*Exercise prompt:* How many lines in the records below contain the string "Université"? Answer with the number alone.

── Data to process

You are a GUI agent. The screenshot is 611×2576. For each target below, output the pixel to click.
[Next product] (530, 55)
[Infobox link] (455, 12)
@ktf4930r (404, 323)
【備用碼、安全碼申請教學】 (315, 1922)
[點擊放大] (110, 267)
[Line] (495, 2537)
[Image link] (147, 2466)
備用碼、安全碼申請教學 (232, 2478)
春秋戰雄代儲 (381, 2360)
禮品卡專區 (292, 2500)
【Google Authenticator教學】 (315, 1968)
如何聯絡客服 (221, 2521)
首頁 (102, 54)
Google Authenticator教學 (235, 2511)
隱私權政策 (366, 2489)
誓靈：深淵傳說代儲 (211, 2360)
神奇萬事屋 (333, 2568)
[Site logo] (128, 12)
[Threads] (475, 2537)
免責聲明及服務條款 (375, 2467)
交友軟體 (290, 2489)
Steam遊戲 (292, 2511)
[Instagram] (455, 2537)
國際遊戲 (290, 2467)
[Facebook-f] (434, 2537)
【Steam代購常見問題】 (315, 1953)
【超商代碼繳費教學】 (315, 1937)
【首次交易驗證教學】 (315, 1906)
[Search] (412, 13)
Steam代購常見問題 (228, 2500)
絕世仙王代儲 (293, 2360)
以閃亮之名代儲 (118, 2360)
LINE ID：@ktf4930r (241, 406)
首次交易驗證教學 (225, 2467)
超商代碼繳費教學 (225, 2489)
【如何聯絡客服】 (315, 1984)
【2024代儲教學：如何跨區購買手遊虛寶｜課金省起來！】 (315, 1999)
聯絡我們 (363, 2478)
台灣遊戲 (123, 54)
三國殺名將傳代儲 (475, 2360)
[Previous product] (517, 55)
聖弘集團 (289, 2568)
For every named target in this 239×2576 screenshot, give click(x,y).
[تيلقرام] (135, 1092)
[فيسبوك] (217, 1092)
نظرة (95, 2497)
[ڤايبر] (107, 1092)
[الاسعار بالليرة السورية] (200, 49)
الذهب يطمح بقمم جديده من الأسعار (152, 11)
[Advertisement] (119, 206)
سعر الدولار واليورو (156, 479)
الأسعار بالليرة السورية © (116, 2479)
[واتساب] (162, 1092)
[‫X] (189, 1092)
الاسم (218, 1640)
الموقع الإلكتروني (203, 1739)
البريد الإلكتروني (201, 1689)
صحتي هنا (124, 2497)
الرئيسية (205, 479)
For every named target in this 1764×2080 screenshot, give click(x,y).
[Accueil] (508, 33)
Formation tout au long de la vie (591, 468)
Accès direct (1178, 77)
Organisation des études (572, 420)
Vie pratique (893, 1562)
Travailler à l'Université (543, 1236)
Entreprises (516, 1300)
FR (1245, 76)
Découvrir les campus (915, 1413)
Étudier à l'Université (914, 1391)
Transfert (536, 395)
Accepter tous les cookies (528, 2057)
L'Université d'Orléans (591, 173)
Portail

────

*Expected answer:* 3